On Sep 8, 2012, at 7:09 AM, "Roger Clough" <rclo...@verizon.net> wrote:

Hi Jason Resch

IMHO life is essentially intelligence (mind), where intelligence is the ability to make one's own choices,
not from software or hardware or anything in nature.

Then from where do you suppose the choices come from? Even if they come from souls on some ethereal plane do those souls not follow some pattern or rules? If not, then they are random then they are not choices at all. If they do, then in theory there is some description of them.

Jason

I hypothesize that life is undefinable because
to define it would limit its choices. Some limitation of course would be permissible, so this is
an imperfect hypothesis.

Roger Clough, rclo...@verizon.net
9/8/2012
Leibniz would say, "If there's no God, we'd have to invent him
so that everything could function."
----- Receiving the following content -----
From: Jason Resch
Receiver: everything-list@googlegroups.com
Time: 2012-09-05, 10:35:45
Subject: Re: Why a bacterium has more intelligence than a computer



On Sep 5, 2012, at 7:00 AM, "Roger Clough" <rclo...@verizon.net> wrote:

Hi Craig Weinberg

IMHO the burden to show that computers are alive and
have intelligence lies on the scientists.

I see no evidence of life  or real  intelligence
in computers.


Roger,

What is the difference between something that is alive and something that is not?

Afterall, everything in this world is quarks and electrons. Computers, rocks, life, they are all made of the same stuff: quarks and electrons.

I don't know what you believe; you haven't answered my questions to you. But I believe what separates a living thing from an unliving thing, or a thinking thing from a non thinking thing lies in the organziation of those things.

Do you believe that a collection of hydrogen atoms, properly combined and put together in the right way could create roger clough? If not please explain why not. Without a dialog we cannot progress in understanding eachother's views.

Jason



Roger Clough, rclo...@verizon.net
9/5/2012
Leibniz would say, "If there's no God, we'd have to invent him
so that everything could function."
----- Receiving the following content -----
From: Craig Weinberg
Receiver: everything-list
Time: 2012-09-04, 20:39:55
Subject: Re: Why a bacterium has more intelligence than a computer



On Tuesday, September 4, 2012 4:06:06 PM UTC-4, Jason wrote:


The point that I am making is that our brain seems to be continuously generating a virtual reality model of the world that includes our body and what we are conscious of is that model.

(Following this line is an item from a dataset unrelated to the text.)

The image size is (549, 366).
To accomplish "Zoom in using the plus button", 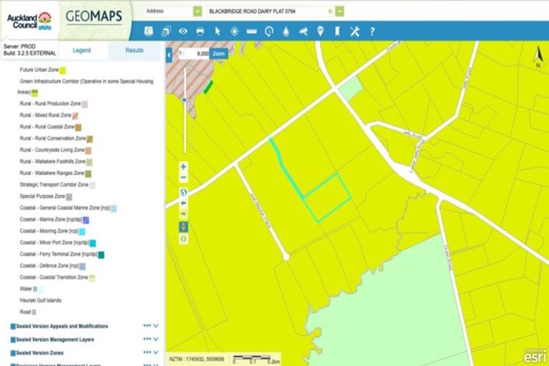I will coord(184,167).

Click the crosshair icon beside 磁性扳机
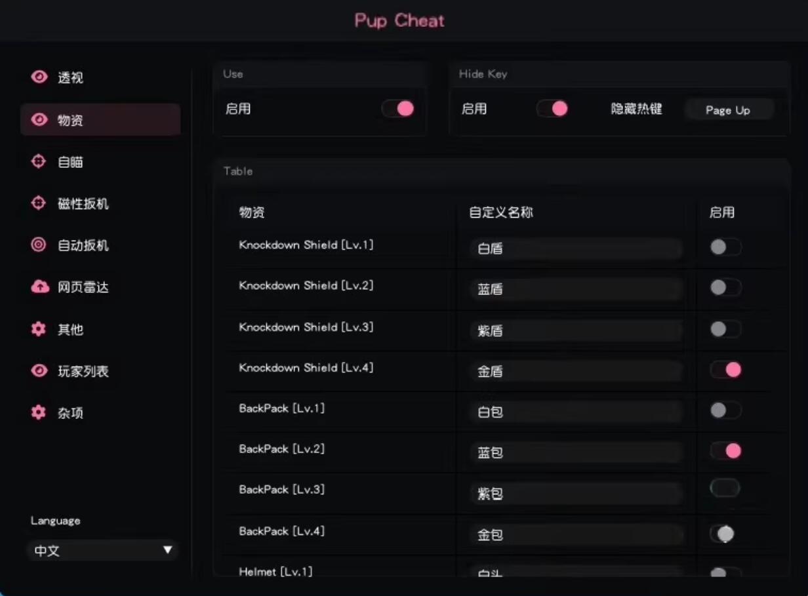(39, 203)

I like this description of a brain: that of a dreaming / reality creating machine.

What is it the brain creating this dream/reality out of? Non- reality? Intangible mathematical essences? The problem with representational qualia is that in order to represent something, there has to be something there to begin with to represent. Why would the brain need to represent the data that it already has to itself in some fictional layer of abstraction? Why convert the quantitative data of the universe into made up qualities and then hide that conversion process from itself?


Does a "machine" made up of gears, springs and levers do this? Could one made of diodes and transistors do it? Maybe...

No one has shown me a cogent argument that they could not.

They question isn't why they could, it is why they would. What possible function would be served by a cuckoo clock having an experience of being a flying turnip?